* **PROBLEM REQUIREMENTS**:
Print the listing once more, exactly as it stands.

(INPUT DATA Opens)

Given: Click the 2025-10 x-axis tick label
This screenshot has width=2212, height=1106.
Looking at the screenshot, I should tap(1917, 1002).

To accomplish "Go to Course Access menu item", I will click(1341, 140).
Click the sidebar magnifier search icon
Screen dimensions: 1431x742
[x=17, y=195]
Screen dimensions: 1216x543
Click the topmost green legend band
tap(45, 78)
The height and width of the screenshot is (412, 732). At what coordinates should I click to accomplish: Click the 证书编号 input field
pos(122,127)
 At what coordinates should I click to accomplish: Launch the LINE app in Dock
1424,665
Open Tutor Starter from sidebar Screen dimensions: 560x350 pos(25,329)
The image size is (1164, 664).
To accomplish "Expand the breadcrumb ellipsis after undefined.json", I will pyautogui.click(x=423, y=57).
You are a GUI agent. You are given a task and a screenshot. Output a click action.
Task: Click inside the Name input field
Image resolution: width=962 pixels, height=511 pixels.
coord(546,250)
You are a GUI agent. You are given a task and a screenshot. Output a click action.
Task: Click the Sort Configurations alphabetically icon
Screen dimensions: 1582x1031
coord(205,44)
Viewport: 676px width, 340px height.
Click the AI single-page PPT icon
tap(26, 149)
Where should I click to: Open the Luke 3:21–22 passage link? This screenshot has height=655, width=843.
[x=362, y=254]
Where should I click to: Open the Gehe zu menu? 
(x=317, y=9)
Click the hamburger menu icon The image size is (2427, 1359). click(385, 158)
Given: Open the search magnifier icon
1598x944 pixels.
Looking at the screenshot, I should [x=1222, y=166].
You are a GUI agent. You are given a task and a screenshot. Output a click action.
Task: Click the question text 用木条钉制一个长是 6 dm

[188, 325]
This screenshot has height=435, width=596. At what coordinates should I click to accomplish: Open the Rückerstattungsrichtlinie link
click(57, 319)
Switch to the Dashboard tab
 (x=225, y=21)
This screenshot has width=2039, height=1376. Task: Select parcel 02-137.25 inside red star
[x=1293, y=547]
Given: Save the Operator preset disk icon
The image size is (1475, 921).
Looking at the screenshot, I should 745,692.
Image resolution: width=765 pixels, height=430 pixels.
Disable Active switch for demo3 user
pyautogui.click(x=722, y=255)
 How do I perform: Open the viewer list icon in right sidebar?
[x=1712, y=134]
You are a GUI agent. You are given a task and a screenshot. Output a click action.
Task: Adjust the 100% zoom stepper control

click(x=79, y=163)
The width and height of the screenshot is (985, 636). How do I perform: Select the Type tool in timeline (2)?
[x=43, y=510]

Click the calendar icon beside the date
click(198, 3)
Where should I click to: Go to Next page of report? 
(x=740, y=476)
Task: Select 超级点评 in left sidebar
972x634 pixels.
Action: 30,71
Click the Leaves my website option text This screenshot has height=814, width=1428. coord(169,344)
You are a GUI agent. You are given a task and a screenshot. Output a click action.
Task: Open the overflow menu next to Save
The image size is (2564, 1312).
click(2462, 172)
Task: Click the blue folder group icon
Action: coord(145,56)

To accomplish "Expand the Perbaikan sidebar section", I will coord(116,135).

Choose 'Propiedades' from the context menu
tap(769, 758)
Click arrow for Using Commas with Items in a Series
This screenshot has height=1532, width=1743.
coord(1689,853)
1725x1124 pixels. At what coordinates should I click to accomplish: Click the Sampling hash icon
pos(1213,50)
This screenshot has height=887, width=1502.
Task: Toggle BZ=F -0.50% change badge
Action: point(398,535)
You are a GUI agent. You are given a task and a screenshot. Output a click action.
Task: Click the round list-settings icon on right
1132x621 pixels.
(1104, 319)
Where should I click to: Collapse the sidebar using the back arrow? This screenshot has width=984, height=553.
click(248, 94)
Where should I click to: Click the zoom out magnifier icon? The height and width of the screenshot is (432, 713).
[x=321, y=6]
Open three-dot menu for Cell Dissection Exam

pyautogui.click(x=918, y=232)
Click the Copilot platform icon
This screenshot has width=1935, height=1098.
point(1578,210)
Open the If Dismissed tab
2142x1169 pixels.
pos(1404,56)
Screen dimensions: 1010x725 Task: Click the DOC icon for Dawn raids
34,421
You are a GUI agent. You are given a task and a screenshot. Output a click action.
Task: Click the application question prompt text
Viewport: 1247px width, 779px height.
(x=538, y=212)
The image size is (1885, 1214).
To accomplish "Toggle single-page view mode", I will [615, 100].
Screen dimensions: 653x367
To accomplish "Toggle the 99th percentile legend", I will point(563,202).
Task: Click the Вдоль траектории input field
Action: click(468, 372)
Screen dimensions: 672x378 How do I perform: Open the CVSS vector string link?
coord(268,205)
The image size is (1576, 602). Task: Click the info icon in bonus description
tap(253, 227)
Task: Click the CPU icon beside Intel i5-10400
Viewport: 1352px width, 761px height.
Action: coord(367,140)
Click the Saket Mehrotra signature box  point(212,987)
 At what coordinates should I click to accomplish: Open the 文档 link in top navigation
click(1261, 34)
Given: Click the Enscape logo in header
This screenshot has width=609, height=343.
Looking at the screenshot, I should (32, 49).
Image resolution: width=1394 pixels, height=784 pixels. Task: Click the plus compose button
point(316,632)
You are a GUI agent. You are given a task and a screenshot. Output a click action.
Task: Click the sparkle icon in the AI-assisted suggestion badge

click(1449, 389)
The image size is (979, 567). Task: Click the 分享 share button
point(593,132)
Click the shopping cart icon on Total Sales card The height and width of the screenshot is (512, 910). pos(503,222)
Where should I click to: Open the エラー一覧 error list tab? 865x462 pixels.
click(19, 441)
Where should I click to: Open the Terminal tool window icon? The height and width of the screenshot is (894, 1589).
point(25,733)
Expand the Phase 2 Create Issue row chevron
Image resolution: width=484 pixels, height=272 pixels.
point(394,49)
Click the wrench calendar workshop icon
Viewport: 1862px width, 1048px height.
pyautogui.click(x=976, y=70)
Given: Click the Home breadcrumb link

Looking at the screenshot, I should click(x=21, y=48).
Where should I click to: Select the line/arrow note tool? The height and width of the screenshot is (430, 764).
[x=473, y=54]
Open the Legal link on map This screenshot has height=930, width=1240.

(INPUT DATA Closes)

* **YOUR RESPONSE**:
Given: Click the 2025-10 x-axis tick label
This screenshot has width=2212, height=1106.
Looking at the screenshot, I should tap(1917, 1002).

To accomplish "Go to Course Access menu item", I will click(1341, 140).
Click the sidebar magnifier search icon
Screen dimensions: 1431x742
[x=17, y=195]
Screen dimensions: 1216x543
Click the topmost green legend band
tap(45, 78)
The height and width of the screenshot is (412, 732). At what coordinates should I click to accomplish: Click the 证书编号 input field
pos(122,127)
 At what coordinates should I click to accomplish: Launch the LINE app in Dock
1424,665
Open Tutor Starter from sidebar Screen dimensions: 560x350 pos(25,329)
The image size is (1164, 664).
To accomplish "Expand the breadcrumb ellipsis after undefined.json", I will pyautogui.click(x=423, y=57).
You are a GUI agent. You are given a task and a screenshot. Output a click action.
Task: Click inside the Name input field
Image resolution: width=962 pixels, height=511 pixels.
coord(546,250)
You are a GUI agent. You are given a task and a screenshot. Output a click action.
Task: Click the Sort Configurations alphabetically icon
Screen dimensions: 1582x1031
coord(205,44)
Viewport: 676px width, 340px height.
Click the AI single-page PPT icon
tap(26, 149)
Where should I click to: Open the Luke 3:21–22 passage link? This screenshot has height=655, width=843.
[x=362, y=254]
Where should I click to: Open the Gehe zu menu? 
(x=317, y=9)
Click the hamburger menu icon The image size is (2427, 1359). click(385, 158)
Given: Open the search magnifier icon
1598x944 pixels.
Looking at the screenshot, I should [x=1222, y=166].
You are a GUI agent. You are given a task and a screenshot. Output a click action.
Task: Click the question text 用木条钉制一个长是 6 dm

[188, 325]
This screenshot has height=435, width=596. At what coordinates should I click to accomplish: Open the Rückerstattungsrichtlinie link
click(57, 319)
Switch to the Dashboard tab
 (x=225, y=21)
This screenshot has width=2039, height=1376. Task: Select parcel 02-137.25 inside red star
[x=1293, y=547]
Given: Save the Operator preset disk icon
The image size is (1475, 921).
Looking at the screenshot, I should 745,692.
Image resolution: width=765 pixels, height=430 pixels.
Disable Active switch for demo3 user
pyautogui.click(x=722, y=255)
 How do I perform: Open the viewer list icon in right sidebar?
[x=1712, y=134]
You are a GUI agent. You are given a task and a screenshot. Output a click action.
Task: Adjust the 100% zoom stepper control

click(x=79, y=163)
The width and height of the screenshot is (985, 636). How do I perform: Select the Type tool in timeline (2)?
[x=43, y=510]

Click the calendar icon beside the date
click(198, 3)
Where should I click to: Go to Next page of report? 
(x=740, y=476)
Task: Select 超级点评 in left sidebar
972x634 pixels.
Action: 30,71
Click the Leaves my website option text This screenshot has height=814, width=1428. coord(169,344)
You are a GUI agent. You are given a task and a screenshot. Output a click action.
Task: Open the overflow menu next to Save
The image size is (2564, 1312).
click(2462, 172)
Task: Click the blue folder group icon
Action: coord(145,56)

To accomplish "Expand the Perbaikan sidebar section", I will coord(116,135).

Choose 'Propiedades' from the context menu
tap(769, 758)
Click arrow for Using Commas with Items in a Series
This screenshot has height=1532, width=1743.
coord(1689,853)
1725x1124 pixels. At what coordinates should I click to accomplish: Click the Sampling hash icon
pos(1213,50)
This screenshot has height=887, width=1502.
Task: Toggle BZ=F -0.50% change badge
Action: point(398,535)
You are a GUI agent. You are given a task and a screenshot. Output a click action.
Task: Click the round list-settings icon on right
1132x621 pixels.
(1104, 319)
Where should I click to: Collapse the sidebar using the back arrow? This screenshot has width=984, height=553.
click(248, 94)
Where should I click to: Click the zoom out magnifier icon? The height and width of the screenshot is (432, 713).
[x=321, y=6]
Open three-dot menu for Cell Dissection Exam

pyautogui.click(x=918, y=232)
Click the Copilot platform icon
This screenshot has width=1935, height=1098.
point(1578,210)
Open the If Dismissed tab
2142x1169 pixels.
pos(1404,56)
Screen dimensions: 1010x725 Task: Click the DOC icon for Dawn raids
34,421
You are a GUI agent. You are given a task and a screenshot. Output a click action.
Task: Click the application question prompt text
Viewport: 1247px width, 779px height.
(x=538, y=212)
The image size is (1885, 1214).
To accomplish "Toggle single-page view mode", I will [615, 100].
Screen dimensions: 653x367
To accomplish "Toggle the 99th percentile legend", I will point(563,202).
Task: Click the Вдоль траектории input field
Action: click(468, 372)
Screen dimensions: 672x378 How do I perform: Open the CVSS vector string link?
coord(268,205)
The image size is (1576, 602). Task: Click the info icon in bonus description
tap(253, 227)
Task: Click the CPU icon beside Intel i5-10400
Viewport: 1352px width, 761px height.
Action: coord(367,140)
Click the Saket Mehrotra signature box  point(212,987)
 At what coordinates should I click to accomplish: Open the 文档 link in top navigation
click(1261, 34)
Given: Click the Enscape logo in header
This screenshot has width=609, height=343.
Looking at the screenshot, I should (32, 49).
Image resolution: width=1394 pixels, height=784 pixels. Task: Click the plus compose button
point(316,632)
You are a GUI agent. You are given a task and a screenshot. Output a click action.
Task: Click the sparkle icon in the AI-assisted suggestion badge

click(1449, 389)
The image size is (979, 567). Task: Click the 分享 share button
point(593,132)
Click the shopping cart icon on Total Sales card The height and width of the screenshot is (512, 910). pos(503,222)
Where should I click to: Open the エラー一覧 error list tab? 865x462 pixels.
click(19, 441)
Where should I click to: Open the Terminal tool window icon? The height and width of the screenshot is (894, 1589).
point(25,733)
Expand the Phase 2 Create Issue row chevron
Image resolution: width=484 pixels, height=272 pixels.
point(394,49)
Click the wrench calendar workshop icon
Viewport: 1862px width, 1048px height.
pyautogui.click(x=976, y=70)
Given: Click the Home breadcrumb link

Looking at the screenshot, I should click(x=21, y=48).
Where should I click to: Select the line/arrow note tool? The height and width of the screenshot is (430, 764).
[x=473, y=54]
Open the Legal link on map This screenshot has height=930, width=1240.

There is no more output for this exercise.